- [DATA PROVIDED]:

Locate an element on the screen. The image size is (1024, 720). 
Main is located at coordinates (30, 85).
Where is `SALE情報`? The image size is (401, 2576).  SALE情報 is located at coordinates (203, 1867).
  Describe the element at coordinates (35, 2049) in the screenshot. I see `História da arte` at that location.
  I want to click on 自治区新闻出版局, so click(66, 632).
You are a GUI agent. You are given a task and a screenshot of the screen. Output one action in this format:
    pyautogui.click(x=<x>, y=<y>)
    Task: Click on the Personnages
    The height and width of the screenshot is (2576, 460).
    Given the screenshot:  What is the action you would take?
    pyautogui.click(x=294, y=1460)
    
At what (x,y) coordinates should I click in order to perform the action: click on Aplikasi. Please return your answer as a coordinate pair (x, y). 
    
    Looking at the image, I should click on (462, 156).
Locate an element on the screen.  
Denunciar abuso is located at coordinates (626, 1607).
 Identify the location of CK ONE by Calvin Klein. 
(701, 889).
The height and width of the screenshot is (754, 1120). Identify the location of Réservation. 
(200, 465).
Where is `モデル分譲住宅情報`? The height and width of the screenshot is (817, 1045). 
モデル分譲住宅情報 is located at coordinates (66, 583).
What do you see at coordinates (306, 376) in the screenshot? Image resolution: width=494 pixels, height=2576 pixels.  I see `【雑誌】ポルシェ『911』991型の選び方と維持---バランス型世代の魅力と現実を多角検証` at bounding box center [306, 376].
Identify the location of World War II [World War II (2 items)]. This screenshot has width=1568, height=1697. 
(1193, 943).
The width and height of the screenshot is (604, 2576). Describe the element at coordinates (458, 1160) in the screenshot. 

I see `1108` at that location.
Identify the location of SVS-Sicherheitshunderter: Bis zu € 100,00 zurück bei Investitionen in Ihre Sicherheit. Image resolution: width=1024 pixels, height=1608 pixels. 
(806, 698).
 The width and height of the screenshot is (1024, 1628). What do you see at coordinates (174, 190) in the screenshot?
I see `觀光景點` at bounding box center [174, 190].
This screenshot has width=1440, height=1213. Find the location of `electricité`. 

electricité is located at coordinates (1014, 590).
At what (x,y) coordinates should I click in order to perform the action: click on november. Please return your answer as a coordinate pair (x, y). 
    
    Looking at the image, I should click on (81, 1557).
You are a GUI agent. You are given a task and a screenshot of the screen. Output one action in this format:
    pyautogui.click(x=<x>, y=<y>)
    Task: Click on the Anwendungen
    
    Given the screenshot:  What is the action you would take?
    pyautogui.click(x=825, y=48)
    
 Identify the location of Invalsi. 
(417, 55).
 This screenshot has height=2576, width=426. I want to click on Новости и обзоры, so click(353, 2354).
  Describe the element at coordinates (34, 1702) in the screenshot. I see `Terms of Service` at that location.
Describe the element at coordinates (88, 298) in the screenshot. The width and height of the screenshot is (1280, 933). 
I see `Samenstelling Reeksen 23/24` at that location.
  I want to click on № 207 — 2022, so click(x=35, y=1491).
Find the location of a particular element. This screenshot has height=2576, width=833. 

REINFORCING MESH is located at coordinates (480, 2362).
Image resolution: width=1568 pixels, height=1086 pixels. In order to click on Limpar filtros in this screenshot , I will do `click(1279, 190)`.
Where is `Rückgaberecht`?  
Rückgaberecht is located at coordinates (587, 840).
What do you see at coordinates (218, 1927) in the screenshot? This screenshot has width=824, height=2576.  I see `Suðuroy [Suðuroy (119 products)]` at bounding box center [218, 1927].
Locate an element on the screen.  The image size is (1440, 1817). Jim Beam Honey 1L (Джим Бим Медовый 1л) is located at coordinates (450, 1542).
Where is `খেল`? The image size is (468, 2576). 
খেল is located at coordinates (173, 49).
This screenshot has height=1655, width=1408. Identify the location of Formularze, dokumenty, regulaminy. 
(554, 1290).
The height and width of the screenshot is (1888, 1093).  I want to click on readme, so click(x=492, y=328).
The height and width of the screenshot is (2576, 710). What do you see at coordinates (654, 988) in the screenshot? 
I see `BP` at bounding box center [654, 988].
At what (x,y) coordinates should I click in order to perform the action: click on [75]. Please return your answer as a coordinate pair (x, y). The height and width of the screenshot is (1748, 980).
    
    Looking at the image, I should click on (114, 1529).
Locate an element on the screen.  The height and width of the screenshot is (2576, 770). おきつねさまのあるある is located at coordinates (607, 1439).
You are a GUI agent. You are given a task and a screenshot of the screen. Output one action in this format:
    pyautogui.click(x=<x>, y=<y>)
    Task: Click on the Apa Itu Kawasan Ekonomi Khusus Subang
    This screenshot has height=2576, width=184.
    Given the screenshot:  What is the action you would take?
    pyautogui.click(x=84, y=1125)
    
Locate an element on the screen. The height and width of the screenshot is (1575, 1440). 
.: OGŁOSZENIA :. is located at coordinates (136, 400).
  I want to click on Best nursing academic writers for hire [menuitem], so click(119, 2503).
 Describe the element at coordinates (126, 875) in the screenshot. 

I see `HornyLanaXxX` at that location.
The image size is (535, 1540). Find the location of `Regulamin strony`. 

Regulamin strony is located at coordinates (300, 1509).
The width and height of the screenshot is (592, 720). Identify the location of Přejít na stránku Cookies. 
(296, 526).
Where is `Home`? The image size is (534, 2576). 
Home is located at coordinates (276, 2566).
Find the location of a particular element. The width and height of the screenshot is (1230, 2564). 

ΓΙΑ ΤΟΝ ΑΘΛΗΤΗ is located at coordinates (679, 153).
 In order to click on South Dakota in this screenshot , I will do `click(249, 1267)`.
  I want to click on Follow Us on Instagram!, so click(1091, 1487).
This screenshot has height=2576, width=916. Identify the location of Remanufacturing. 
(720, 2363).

- [EXERCISE DIRECTIONS]:
Swap "screenshot" for "screen capture" in the material between the lines holding "Describe the element at coordinates (126, 875)" and "Regulamin strony is", inclusive, and give those lines again with nothing else changed.

- [SOLUTION TO THE PROBLEM]:
 Describe the element at coordinates (126, 875) in the screen capture. 

I see `HornyLanaXxX` at that location.
The image size is (535, 1540). Find the location of `Regulamin strony`. 

Regulamin strony is located at coordinates (300, 1509).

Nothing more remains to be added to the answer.